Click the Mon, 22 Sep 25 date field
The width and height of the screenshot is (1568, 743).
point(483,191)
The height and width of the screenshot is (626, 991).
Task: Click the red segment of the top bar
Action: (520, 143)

* **AIM OF THE EXERCISE**
Echo each of the rows above word for word, one line at a time, keeping the original order and changing nothing.

* **EXERCISE SOLUTION**
Click the Mon, 22 Sep 25 date field
The width and height of the screenshot is (1568, 743).
point(483,191)
The height and width of the screenshot is (626, 991).
Task: Click the red segment of the top bar
Action: (520, 143)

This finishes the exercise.